_EXCERPT TO READ_.
Meltdown: A Free-Market Look at Why the Stock Market Collapsed, the Economy Tanked, and Government Bailouts Will Make Things Worse
By Thomas Woods
No topic is more timely for a book than the state of the economy. Dr. Thomas Woods managed to make it first to market with Meltdown.
Woods is a history professor and a culturally conservative libertarian who has written past bestsellers such as The Politically Incorrect Guide to History. He is a staunch adherent of the Austrian school of economics, a highly libertarian school opposed to government control of money.
In Meltdown, Woods asks pertinent questions, such as why we should look to the same people for diagnosis and solution of our economic problems who failed to predict the crisis and in many cases actually helped to cause it. He also takes on the conventional wisdom that the free market is to blame for the crisis.
Woods identifies the real causes of the meltdown. There was the bipartisan push for more lending to poor and minority borrowers, regardless of creditworthiness. There were Fannie Mae and Freddie Mac, the government-sponsored corporations that specialized in buying mortgage loans from banks, thus subsidizing more lending. There was the Community Reinvestment Act, which favored diversity ideologues in bank mergers, leading to them running the then-biggest, now-bankrupt banks like Countrywide and Washington Mutual.
But the biggest culprit was the Federal Reserve, which responded to the collapse of the dot-com bubble in 2000 by setting interest rates far below market levels. This upset the workings of the free market, leading investors to engage in projects that there were not the corresponding real resources to complete.
Artificially lowering interest rates also increases the money supply. Woods explains the Austrian theory of the business cycle, which blames government interference with money for the boom-bust business cycle.

_DATASET EXTRACT_.
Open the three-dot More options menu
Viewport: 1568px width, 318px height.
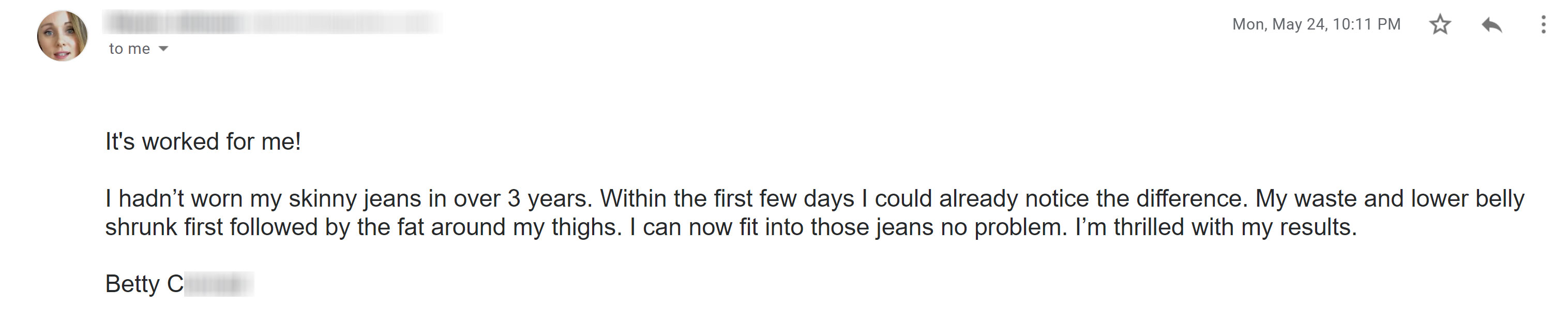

_REQUIRED ACTIONS_.
a - Reproduce word for word the passage of the Meltdown review, starting with "Meltdown: A Free-Market" and going on through "for the crisis.".
b - According to the Meltdown review, how did the Federal Reserve respond to the collapse of the dot-com bubble in 2000?
c - Carry on writing the review of Meltdown from the point where it stops.
None of the lines are needed here.

_EXERCISE ANSWERS_.
a -
Meltdown: A Free-Market Look at Why the Stock Market Collapsed, the Economy Tanked, and Government Bailouts Will Make Things Worse
By Thomas Woods
No topic is more timely for a book than the state of the economy. Dr. Thomas Woods managed to make it first to market with Meltdown.
Woods is a history professor and a culturally conservative libertarian who has written past bestsellers such as The Politically Incorrect Guide to History. He is a staunch adherent of the Austrian school of economics, a highly libertarian school opposed to government control of money.
In Meltdown, Woods asks pertinent questions, such as why we should look to the same people for diagnosis and solution of our economic problems who failed to predict the crisis and in many cases actually helped to cause it. He also takes on the conventional wisdom that the free market is to blame for the crisis.

b - It set interest rates far below market levels.

c -
He also examines the system of fractional-reserve banking. Woods argues that it is not a true market institution, as it is insured by government against bank runs. Allowing banks to lend more than they actually have in the vault also increases the money supply and leads to the boom-bust cycle.
Finally, Woods examines historical myths about the Great Depression. Herbert Hoover did not 'do nothing' about the stock market crash; he intervened greatly in the market. After being elected promising to roll back Hoover's interferences, FDR imitated and extended them. The New Deal brought all manner of perverse policies, such as destroying crops and prosecuting businessmen for charging prices that were 'too low'.
The New Deal cannot in any way be said to have ended the Depression. The Depression lasted sixteen years. Other countries which experiences similar crashes recovered much more quickly. America had experienced a major crash in 1920, but quickly recovered after President Warren Harding really did 'do nothing'. World War II didn't end the Depression either, as Woods aptly documents.
Overall, Meltdown offers a compelling explanation of America's ongoing financial crisis.